The Holocaust. Slavery. Genocide. Racism. Human trafficking. Anti-Semitism. Some occuring today and some historical. They all have in common the oppression of humanity often to secure the power of a certain people group. Another overly obvious commonality is that while they involve the destruction of human beings, they are also all carried out by human beings.

The same human race that adopts a child, distributes food to those without, devotes his life to care for the disabled, risked their lives to hide Jews, helped abolish slavery, nurses the wounded, offers therapy for mental health, empathizes with a friend who is experiencing loss, is the same human race capable of engaging in or allowing vile acts that lead to oppression, destruction of others, ultimately evil.


The other day I was having a conversation with my Mom about the alarming rhetoric that was adopted during era of Nazi Germany that ultimately led to entire nations following suit with the ghettoizing to extermination of Jews throughout Europe. We say things like “never again” and remind ourselves that the apathetic majority and closed mouth observers also bear responsibility for such an atrocity.

Yes, we agree that Hitler and the Nazi party were great manipulators and mastered persuasion at its finest.

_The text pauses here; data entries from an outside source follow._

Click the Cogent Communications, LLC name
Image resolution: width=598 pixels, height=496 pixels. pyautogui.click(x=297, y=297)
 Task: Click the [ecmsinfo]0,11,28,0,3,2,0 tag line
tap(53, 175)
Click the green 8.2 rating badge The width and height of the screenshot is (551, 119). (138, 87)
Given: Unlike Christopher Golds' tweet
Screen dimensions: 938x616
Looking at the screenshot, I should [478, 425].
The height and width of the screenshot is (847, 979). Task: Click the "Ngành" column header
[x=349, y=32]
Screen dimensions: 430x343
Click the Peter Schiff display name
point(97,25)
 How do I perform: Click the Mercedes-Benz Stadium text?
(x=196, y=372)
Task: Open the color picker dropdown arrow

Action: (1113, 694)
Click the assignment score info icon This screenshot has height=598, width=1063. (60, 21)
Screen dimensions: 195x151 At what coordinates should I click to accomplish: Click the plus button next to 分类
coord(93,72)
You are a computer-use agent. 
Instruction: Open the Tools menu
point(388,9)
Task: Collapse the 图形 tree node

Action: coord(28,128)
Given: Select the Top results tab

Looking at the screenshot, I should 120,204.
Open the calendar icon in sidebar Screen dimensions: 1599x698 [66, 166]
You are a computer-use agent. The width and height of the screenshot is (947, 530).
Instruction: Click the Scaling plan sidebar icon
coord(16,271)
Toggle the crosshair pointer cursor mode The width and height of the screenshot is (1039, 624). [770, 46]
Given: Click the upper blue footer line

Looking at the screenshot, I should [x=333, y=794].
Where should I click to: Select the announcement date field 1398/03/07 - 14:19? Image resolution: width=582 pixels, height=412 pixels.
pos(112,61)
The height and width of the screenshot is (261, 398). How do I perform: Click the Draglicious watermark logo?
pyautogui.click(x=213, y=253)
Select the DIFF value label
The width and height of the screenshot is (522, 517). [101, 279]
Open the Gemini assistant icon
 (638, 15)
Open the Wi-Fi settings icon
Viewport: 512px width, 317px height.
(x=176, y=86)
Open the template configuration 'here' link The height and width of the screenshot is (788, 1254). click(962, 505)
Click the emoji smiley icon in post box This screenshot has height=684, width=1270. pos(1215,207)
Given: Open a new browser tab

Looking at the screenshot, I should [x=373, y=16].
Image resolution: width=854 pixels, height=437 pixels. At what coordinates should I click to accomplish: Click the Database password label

But ascribing the ability to recruit a mass following only to his powerful skill set overlooks the participatory role humanity played in allowing this. In other words, an entire nation or nations turned. In other words, human beings like you and

Auschwitz gates

me, with blood flowing through our veins, similar mental processing, expansive emotional landscapes, diverse upbringings and religions, fathers, mothers, sisters, and brothers made up this people group that ended up allowing or was complicit with mass genocide.

It’s easy and comforting for us to maintain the historical separation from a generation or even nation that allowed this. To develop an “us and them” mentality to the anti-semites who commenced such activity (or any of the other examples of human destruction that occurs). But what’s true is — if it happened then, it could happen again. And as an inhabitant of this earth, citizen of a modern country, and even part of a privileged societal group, a critical piece to protecting it from happening again, is admitting that we are all capable of letting this happen. I am capable of being part of a group that oppresses others on such a grand scale. I am capable of making a choice to adopt rhetoric, belief systems, misinformation, sensationalism, and submit to powers of persuasion that I empower a bigot, anti-semite, liar, narcissist, a controlling and tyrannical leader. I am also capable of participating in destructive acts. We’re the same. You, me, our parents, our children, the 40-year old German citizen in 1938. We’re part of a human race that both builds and creates beauty but also destroys and unleashes evil.

It’s scary to admit this to ourselves. It’s easier and more comfortable to say only “they” do such things as it ensures you can more easily separate yourself from the reality that you might have the power to cause destruction. It’s also alarming because it means that if we are all capable of acts of destruction, then those evil perpetrators are also capable of choosing good (perhaps with the exception of sociopaths). Ultimately, it’s exactly this – choice. As soon as we admit that within us lies the capacity for engaging in or allowing unspeakable things, but also the capacity for positively transformational things, we are freed to understand our true power. And that contributing to and fighting for what’s righteous, good, and empowering to others and to our world lies in first our self awareness and ultimately our ability to choose. But, the denial of this human reality and responsibility leaves us vulnerable to both self deception and being deceived by others.

By embracing humanity in this way, we become more conscious of the intricate kaleidoscope that makes up the external and internal lives of the human race enabling us to further appreciate our diversity but also likeness. And in that place of acknowledgement, develop awe for others and ourselves, and harness the power of choice as a weapon to fight the atrocities, we, as a human race commit.